DFT is based the Hohenburg-Kohn Theorem HK and the Kohn-Sham Model KS. The 1998 Nobel Prize in Chemistry (1/2) was awarded to Walter Kohn for developing DFT.
HK states that ground state electron density $\rho$ uniquely determines a (fictitious) external potential $EP$ which determines the wave function $\Psi$ and so the ground state total energy $E$. The proof is a very short non-constructive argument by contradiction, which gives no information about the connection from $\rho$ to $EP$, $\Psi$ and $E$.
The map $\rho \rightarrow EP$ can be compared to the map $T\rightarrow F$ between temperature $T$ and heat source $F$ in a heat conduction problem, known as an inverse problem which is unstable or ill conditioned in the sense that small variations of temperature $T$ can give rise to big changes of forcing $F$ (through the action of the Laplacian as differential operator).
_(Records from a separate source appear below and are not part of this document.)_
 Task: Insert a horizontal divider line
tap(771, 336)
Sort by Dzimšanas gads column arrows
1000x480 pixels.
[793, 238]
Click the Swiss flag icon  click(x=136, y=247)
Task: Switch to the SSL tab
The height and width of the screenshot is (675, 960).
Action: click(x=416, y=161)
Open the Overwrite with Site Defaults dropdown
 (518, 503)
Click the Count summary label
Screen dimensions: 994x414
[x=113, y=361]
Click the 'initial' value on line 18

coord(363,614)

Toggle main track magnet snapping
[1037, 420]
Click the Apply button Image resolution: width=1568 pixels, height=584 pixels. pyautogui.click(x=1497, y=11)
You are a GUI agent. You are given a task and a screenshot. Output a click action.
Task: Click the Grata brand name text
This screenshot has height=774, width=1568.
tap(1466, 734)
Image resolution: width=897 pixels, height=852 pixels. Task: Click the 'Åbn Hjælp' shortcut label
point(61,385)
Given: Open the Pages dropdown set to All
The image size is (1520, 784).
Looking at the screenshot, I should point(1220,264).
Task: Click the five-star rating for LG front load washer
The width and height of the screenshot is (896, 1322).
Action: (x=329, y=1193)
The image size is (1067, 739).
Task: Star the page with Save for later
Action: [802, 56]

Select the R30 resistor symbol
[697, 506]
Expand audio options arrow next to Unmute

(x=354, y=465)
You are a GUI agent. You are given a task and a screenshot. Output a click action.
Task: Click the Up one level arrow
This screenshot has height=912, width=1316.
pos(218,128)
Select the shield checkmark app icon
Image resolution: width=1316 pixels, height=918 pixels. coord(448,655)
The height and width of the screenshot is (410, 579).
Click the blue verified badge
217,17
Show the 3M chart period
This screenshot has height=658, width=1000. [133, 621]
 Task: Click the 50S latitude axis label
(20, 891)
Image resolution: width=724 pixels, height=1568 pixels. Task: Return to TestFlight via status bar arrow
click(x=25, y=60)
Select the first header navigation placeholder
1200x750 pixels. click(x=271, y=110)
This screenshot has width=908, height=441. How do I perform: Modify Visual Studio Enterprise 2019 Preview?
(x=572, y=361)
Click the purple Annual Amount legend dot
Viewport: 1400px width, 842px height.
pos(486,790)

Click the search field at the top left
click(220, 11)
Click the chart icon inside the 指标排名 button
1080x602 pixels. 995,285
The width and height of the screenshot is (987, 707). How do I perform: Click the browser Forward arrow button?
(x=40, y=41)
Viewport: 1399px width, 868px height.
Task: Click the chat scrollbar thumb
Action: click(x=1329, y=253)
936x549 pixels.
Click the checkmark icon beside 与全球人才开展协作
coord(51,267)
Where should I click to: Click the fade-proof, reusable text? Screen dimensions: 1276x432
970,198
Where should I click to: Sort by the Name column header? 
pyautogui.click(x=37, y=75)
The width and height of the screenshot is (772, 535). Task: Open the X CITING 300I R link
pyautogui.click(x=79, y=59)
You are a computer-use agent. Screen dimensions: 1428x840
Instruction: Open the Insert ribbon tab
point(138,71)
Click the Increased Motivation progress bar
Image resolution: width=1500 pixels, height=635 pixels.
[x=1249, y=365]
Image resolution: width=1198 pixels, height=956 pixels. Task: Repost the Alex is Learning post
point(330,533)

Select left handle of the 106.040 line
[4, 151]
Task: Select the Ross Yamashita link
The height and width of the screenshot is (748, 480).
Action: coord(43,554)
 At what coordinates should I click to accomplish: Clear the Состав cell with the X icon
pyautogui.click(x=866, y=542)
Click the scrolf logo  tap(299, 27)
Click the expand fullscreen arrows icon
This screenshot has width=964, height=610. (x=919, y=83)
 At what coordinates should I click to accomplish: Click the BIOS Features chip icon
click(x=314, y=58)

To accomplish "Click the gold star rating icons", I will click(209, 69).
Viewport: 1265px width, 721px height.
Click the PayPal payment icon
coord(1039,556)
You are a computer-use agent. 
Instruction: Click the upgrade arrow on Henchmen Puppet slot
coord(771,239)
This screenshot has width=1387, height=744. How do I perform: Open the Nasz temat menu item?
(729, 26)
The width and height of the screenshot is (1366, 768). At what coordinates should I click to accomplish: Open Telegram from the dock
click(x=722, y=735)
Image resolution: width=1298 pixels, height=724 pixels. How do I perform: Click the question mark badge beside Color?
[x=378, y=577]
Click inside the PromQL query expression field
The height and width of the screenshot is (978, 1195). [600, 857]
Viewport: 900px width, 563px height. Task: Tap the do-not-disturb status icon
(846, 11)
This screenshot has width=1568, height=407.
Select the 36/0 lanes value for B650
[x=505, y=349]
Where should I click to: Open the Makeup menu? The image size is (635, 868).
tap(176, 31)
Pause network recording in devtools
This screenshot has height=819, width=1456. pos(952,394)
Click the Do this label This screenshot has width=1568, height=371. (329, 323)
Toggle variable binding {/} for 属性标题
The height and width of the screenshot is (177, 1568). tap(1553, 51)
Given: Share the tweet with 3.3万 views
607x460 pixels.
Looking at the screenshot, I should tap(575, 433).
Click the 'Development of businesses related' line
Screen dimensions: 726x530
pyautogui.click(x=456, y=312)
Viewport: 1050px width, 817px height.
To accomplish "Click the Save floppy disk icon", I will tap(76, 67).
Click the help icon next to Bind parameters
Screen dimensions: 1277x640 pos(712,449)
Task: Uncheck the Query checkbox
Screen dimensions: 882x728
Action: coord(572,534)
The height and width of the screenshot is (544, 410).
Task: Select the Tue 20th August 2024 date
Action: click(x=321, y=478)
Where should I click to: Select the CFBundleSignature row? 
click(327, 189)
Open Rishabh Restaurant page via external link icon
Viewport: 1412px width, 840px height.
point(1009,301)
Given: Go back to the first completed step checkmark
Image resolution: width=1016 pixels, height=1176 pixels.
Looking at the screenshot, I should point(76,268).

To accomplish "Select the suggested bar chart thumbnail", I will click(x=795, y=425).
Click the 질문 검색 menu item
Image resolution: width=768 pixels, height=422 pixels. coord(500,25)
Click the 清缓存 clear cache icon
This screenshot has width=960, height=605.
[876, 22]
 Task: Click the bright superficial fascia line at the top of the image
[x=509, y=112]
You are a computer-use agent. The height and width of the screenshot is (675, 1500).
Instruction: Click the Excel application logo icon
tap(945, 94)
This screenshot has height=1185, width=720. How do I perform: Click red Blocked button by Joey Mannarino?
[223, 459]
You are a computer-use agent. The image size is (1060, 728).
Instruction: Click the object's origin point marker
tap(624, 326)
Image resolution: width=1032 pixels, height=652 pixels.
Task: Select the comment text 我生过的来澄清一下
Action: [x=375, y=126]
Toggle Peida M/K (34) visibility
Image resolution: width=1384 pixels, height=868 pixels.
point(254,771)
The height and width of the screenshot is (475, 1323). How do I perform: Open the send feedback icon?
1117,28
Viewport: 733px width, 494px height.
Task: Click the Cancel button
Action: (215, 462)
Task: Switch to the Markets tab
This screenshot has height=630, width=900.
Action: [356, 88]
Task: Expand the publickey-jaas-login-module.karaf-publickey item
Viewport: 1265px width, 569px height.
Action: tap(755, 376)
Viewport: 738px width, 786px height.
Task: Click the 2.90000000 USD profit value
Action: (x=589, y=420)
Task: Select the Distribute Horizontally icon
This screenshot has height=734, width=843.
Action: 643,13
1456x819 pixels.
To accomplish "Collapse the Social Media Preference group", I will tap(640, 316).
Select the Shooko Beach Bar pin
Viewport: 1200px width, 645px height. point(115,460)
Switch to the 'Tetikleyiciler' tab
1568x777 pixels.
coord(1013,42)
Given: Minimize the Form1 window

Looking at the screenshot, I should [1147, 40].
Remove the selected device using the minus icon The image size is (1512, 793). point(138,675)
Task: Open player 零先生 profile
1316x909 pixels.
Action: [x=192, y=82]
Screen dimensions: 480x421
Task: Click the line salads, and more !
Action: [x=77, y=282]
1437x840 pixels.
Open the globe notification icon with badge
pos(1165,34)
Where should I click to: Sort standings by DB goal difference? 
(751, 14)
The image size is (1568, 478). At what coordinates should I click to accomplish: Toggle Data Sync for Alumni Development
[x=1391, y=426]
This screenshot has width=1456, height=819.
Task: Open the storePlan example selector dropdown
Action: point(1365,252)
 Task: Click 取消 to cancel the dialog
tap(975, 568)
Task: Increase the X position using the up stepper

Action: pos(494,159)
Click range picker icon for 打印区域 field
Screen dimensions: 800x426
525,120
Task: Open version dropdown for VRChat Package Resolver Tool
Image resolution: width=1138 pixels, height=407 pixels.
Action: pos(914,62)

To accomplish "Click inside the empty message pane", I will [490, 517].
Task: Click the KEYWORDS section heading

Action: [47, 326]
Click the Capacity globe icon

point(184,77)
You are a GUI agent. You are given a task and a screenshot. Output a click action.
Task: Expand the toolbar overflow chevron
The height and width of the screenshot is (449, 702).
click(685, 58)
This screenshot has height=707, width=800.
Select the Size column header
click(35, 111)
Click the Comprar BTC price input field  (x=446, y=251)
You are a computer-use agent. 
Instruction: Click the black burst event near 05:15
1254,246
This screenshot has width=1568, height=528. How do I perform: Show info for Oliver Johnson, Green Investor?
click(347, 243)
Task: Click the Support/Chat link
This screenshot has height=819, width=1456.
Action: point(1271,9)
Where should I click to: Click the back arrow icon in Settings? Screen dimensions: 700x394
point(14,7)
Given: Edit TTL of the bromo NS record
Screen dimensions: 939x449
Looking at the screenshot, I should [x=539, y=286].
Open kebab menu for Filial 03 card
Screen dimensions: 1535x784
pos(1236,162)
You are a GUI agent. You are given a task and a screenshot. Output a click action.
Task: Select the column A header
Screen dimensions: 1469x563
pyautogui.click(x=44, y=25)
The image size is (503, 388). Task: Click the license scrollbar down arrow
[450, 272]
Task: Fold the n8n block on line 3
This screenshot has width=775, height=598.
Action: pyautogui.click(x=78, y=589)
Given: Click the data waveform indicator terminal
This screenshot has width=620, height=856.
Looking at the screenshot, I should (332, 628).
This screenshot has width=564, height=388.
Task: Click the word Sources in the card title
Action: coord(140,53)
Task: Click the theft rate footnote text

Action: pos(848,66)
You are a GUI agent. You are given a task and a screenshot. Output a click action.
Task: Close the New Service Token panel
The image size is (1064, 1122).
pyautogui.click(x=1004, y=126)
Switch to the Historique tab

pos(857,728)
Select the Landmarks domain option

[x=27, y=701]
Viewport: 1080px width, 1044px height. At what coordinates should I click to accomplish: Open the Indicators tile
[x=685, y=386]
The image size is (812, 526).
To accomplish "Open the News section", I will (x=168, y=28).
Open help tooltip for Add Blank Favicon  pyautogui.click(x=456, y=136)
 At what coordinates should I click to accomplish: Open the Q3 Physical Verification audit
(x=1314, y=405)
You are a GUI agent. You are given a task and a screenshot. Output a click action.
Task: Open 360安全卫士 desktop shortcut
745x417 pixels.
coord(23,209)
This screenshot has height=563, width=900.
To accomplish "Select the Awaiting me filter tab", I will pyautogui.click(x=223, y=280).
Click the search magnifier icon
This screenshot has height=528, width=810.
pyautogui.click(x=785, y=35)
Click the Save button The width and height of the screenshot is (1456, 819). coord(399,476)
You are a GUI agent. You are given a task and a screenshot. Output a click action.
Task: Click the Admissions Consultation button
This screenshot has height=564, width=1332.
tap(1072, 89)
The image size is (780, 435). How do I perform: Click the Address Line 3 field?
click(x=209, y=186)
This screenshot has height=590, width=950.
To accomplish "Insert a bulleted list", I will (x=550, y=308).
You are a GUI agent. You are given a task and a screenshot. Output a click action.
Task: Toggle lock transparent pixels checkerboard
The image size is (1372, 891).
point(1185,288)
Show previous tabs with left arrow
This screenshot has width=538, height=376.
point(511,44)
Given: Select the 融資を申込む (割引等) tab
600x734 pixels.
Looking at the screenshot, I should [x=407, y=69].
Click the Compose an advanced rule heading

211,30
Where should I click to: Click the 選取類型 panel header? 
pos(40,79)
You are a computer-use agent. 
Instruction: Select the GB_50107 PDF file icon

We thus expect that the identification of $EP$ from $\rho$ is ill-conditioned and thus without physical meaning unless some form of stabilisation is enforced. But that is not included in HK.
This means that DFT as OPC does not change if HK is simply omitted, because HK does not contribute anything of physical substance. HK is used as a way to legitimise DFT by pure logic without physics, and successfully so since DFT is viewed as OFC.
The proof of HK is very short and simple and can be compared with a proof of "Unique Existence of God" starting from an assumption that "God is Perfect" and concluding that "perfectness implies both existence and uniqueness" proving the claim. Such an argument tells nothing about the possible role of a God in the World, and forgetting about the proof changes nothing real. Similarly, forgetting HK changes nothing real. Only formal legitimation.
The constructive part of DFT is KS which is a model of one-electron charge densities attributed to a given common density $\rho$, which allows computation of electron kinetic energy. KS is also an inverse problem where a one-electron distribution carried by $\Psi$ is sought to be identified from a common density $\rho$ mixing one-electron densities. KS attempts to solve a very difficult ill-posed problem. The success must be unclear.
Comparing RealQM to DFT/KS we find that RealQM as based on a structure of non-overlapping one-electron charge densities, which is not destroyed, does not need any KS and so eliminates the main difficulty of DFT.
RealQM can thus be viewed as a radically simplified form of DFT, where KS has no role to play. Is this an argument which can help the review process of RealQM for possible publication in Foundations of Chemistry?